Os malucos

Alberto Gonçalves
DN 20160821
Encerrado o "rescaldo" dos incêndios, é tempo de fazer o "rescaldo" das declarações da ministra da Administração Interna sobre os incêndios. Antes de mais, coloco a hipótese de as declarações em causa terem sido realizadas sob coacção psicológica ou ameaça de arma, factores que justificariam a radical imbecilidade das mesmas. Nesse caso, peço antecipadamente desculpa à sra. ministra por tudo o que se segue.
Enquanto o país ardia, uma revista "cor-de-rosa" fotografou a sra. ministra a passear o glamour inato numa festa algarvia ou similar. Embora as proverbiais más línguas se apressassem a condenar a dra. Constança, é inegável que, divertida e calada, esse foi o melhor momento dela nesta história. Depois, a sra. ministra cedeu às pressões populares, regressou a Lisboa e desatou a dizer coisas.
A primeira coisa que disse consistiu em lamentar a falta de solidariedade europeia no combate aos fogos. Trata-se de uma reacção representativa das principais qualidades socialistas (e, é chato acrescentar, portuguesas): perante qualquer contrariedade, procuram instintiva e alucinadamente arranjar um bode expiatório que os isente de obrigações. Para a sra. ministra, o problema não são os incêndios, mas naturalmente as maçadas que os incêndios lhe podem suscitar. Já basta o que basta, leia-se as férias interrompidas.

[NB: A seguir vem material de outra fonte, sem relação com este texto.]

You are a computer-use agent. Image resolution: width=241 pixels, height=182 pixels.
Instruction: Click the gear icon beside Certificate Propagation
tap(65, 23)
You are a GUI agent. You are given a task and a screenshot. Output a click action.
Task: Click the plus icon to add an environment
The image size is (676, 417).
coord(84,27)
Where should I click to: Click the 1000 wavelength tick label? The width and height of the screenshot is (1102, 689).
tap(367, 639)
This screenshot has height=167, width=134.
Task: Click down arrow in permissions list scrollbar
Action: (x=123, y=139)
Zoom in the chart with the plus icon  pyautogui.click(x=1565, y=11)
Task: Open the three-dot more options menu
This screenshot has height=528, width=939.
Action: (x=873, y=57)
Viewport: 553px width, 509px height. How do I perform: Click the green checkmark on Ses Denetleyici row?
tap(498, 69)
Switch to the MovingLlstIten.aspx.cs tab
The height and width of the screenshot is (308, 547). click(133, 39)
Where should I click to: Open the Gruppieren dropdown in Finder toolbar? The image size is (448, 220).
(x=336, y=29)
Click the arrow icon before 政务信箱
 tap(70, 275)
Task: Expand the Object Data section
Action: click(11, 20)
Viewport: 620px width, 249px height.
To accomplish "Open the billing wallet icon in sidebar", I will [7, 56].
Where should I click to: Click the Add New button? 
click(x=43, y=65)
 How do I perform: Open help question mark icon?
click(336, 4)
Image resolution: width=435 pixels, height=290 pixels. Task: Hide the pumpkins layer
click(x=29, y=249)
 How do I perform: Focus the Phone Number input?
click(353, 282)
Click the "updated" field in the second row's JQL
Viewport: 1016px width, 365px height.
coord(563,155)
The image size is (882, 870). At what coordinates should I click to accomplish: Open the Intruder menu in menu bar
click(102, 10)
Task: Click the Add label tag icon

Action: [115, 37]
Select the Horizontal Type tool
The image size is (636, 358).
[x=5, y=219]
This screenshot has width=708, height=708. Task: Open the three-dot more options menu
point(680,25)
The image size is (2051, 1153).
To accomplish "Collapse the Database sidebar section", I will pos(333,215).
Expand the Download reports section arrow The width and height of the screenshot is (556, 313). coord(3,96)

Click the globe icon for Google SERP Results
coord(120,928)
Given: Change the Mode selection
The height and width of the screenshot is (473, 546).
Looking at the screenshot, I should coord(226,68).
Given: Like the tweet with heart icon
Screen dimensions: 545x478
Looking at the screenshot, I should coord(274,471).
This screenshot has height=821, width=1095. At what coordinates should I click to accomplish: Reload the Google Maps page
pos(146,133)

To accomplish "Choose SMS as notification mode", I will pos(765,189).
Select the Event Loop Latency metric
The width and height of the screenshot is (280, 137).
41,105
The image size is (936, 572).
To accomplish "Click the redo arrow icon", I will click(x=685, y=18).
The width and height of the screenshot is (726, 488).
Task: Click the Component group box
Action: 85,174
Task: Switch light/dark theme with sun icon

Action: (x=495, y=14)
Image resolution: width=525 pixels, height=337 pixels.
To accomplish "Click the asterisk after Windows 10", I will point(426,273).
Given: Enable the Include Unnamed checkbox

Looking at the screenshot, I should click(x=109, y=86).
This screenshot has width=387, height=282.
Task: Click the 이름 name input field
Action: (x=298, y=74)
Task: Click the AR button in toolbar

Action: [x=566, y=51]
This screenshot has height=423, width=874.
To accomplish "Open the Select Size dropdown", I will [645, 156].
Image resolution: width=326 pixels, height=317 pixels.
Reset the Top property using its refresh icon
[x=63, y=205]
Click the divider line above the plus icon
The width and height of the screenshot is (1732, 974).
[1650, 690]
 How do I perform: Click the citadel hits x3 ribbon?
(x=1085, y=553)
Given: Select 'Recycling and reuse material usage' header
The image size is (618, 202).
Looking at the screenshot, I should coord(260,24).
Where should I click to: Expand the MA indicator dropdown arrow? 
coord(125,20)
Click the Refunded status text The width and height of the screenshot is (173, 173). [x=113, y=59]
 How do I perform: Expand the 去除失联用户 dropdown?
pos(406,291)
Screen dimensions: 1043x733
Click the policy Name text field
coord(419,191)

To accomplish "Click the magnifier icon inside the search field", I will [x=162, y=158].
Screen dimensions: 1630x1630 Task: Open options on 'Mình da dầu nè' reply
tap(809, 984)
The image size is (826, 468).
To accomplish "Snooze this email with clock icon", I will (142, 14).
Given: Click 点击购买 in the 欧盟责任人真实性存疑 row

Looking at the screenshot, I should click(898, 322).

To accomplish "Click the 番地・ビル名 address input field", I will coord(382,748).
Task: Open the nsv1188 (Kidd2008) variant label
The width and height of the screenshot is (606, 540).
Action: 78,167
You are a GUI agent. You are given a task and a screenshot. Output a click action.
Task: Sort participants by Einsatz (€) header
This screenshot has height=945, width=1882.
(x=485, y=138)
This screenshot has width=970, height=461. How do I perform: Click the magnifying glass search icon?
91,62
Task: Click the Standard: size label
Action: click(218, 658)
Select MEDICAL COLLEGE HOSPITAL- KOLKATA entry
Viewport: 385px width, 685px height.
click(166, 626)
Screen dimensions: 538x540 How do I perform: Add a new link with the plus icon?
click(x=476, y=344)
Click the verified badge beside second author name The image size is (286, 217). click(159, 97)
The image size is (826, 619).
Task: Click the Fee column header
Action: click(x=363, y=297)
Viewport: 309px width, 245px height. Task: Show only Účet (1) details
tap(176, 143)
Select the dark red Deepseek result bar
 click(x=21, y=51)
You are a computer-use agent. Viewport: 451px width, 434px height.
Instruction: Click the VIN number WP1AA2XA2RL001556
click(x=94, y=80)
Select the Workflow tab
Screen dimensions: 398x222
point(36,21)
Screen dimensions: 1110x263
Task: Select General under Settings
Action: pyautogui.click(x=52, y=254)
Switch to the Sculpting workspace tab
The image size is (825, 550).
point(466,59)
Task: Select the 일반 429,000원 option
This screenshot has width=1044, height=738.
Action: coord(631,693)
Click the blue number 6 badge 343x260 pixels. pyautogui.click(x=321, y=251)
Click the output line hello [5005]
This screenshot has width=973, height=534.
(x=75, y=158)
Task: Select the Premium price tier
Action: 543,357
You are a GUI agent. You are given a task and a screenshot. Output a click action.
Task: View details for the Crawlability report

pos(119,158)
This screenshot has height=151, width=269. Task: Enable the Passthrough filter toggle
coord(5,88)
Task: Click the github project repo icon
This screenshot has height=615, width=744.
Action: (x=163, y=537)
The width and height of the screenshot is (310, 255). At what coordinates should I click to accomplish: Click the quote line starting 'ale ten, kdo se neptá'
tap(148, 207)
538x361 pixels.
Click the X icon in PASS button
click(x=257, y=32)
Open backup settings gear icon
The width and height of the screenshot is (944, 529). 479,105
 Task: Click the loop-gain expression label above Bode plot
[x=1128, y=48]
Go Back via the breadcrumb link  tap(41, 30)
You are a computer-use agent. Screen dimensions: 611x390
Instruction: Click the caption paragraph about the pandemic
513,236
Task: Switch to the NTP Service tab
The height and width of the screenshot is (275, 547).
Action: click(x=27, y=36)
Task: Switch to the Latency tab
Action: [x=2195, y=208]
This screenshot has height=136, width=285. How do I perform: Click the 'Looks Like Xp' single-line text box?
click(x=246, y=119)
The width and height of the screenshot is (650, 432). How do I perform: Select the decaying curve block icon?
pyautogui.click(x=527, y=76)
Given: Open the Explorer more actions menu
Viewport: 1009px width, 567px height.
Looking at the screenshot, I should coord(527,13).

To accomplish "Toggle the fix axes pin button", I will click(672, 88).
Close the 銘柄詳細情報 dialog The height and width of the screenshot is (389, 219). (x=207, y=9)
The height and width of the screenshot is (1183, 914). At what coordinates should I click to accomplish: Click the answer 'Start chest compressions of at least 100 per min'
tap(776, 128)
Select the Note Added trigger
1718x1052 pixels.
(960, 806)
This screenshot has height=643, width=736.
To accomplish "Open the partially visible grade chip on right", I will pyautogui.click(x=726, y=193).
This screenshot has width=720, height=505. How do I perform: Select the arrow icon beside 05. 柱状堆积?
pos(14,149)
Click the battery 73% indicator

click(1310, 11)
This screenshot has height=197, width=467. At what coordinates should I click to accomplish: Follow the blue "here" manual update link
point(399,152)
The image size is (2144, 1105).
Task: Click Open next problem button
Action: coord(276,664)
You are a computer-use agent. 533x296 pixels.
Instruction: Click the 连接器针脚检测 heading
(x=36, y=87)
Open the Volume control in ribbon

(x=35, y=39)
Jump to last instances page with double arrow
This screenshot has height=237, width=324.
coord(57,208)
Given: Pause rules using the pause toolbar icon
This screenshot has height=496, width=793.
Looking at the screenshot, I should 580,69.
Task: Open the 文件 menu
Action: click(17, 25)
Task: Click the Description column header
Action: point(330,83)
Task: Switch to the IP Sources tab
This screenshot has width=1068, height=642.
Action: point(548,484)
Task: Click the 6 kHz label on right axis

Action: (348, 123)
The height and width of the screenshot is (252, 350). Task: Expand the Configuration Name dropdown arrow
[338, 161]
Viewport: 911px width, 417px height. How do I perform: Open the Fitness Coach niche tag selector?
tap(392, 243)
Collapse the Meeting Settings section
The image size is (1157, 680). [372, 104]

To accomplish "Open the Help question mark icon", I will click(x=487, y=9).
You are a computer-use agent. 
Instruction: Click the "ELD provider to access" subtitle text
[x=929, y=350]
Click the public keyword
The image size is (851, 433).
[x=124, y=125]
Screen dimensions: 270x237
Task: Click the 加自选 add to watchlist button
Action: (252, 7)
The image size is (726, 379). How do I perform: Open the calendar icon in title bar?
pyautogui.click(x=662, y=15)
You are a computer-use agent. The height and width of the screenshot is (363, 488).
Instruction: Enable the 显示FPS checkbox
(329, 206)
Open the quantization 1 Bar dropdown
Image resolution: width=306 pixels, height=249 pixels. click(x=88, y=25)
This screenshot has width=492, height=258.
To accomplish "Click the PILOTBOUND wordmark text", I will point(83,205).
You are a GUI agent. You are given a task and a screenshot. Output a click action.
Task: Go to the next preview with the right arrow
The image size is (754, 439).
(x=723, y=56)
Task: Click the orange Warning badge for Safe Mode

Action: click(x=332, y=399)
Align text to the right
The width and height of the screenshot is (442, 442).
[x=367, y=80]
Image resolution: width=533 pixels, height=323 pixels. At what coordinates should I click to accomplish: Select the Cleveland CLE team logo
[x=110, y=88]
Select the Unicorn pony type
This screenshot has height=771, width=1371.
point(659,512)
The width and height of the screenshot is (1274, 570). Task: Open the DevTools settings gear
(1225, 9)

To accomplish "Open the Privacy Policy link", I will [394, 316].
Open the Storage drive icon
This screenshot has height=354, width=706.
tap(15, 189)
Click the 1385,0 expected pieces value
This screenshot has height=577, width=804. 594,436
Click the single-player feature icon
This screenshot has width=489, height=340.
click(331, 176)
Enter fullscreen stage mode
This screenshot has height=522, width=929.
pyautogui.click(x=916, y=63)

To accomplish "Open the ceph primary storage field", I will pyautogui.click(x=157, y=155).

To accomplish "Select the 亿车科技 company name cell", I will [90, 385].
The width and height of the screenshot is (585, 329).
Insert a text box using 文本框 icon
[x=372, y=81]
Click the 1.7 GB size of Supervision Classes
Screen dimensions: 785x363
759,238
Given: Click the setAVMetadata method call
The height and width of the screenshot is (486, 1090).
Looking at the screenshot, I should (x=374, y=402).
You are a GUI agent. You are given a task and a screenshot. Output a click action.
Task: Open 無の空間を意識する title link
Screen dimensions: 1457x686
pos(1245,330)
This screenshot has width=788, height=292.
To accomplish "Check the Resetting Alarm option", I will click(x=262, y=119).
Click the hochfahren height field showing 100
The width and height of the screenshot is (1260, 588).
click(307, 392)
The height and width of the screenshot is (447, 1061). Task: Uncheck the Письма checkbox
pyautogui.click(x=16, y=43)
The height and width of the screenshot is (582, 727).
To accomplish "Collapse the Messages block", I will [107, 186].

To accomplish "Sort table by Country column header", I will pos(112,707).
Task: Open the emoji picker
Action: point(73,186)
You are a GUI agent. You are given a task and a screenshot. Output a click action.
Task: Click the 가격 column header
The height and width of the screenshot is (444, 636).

A segunda coisa que a sra. ministra disse passou por defender a "utilização comunitária" dos terrenos florestais abandonados, o que nas entrelinhas significa roubá-los aos donos em proveito das autarquias, que cuidariam da sua gestão e exploração: "É uma ideia que deve ser bem ponderada, bem reflectida e penso que muito útil." Se ponderarmos bem, é claro que as autarquias, esses paradigmas do rigor, seriam capazes de aproveitar as desprezadas áreas em questão para magníficas rotundas, magníficos pavilhões "multiusos" ou, com jeito, um daqueles magníficos projectos financiados pelos "fundos" e de serventia nula (na minha terra adoptiva, há um spa sem clientes que custou uma fortuna e está um primor). Se reflectirmos bem, é claro que a sugestão ajudaria a um enorme avanço na luta contra os incêndios, perdão, a propriedade privada que tanto consome as matas, perdão, a alma dos socialistas. Muito útil seria a sra. ministra não pensar de todo. E, quanto a punir o abandono de territórios, convinha notar os exemplos dos membros do governo e do PR em pessoa, quase permanentemente em França, no Brasil, na Índia ou onde calha a fim de "apoiar a selecção", "apoiar a delegação" e outros propósitos vitais: não se pode trespassar Portugal para estadistas a sério?
A terceira coisa que a sra. ministra disse define, digamos, um estilo e merece integrar um compêndio restrito dos Grandes Desígnios da História da Humanidade: a dra. Constança quer que os incendiários sejam responsabilizados civilmente além de criminalmente, isto é, que paguem o prejuízo. A sra. ministra está imparável, ou, no jargão americano e sem trocadilhos, "is on fire". De acordo com um psicólogo citado na imprensa, eis o perfil do incendiário-padrão: "Baixo nível educacional e de qualificação profissional, habitante em zona rural, consumidor de álcool, com atraso cognitivo e patologias do foro mental." Bate certo. Não é necessário o anunciado, e assaz democrático, acesso aos dados bancários dos cidadãos para constatar que um alcoólico retardado do interior, sem estudos e provavelmente sem emprego, é criatura de vastos recursos financeiros. Mal se apaguem as chamas nos 200 hectares, uma comissão de avaliação enumera os danos e o tolinho tem 15 dias para efectuar o respectivo pagamento, mediante cheque na conservatória do registo predial ou por transferência no multibanco. O Estado inicia o processo de reconstrução, com investimento público adicional e criação de emprego, e o povo festeja nas ruas. Assunto encerrado.
A ideia é tão boa que deveria ser alargada à própria esfera governamental, na qual indivíduos demasiado incompetentes e nocivos seriam responsabilizados criminal e civilmente pelos estragos cometidos. É evidente que os senhores que nos tutelam não possuem a disponibilidade orçamental do típico maluquinho da aldeia. Em contrapartida, os estragos, no bom senso, na economia e no que calha, são imensamente maiores - e, até a julgar pelas sondagens, o castigo nenhum. Quem é maluco, quem é?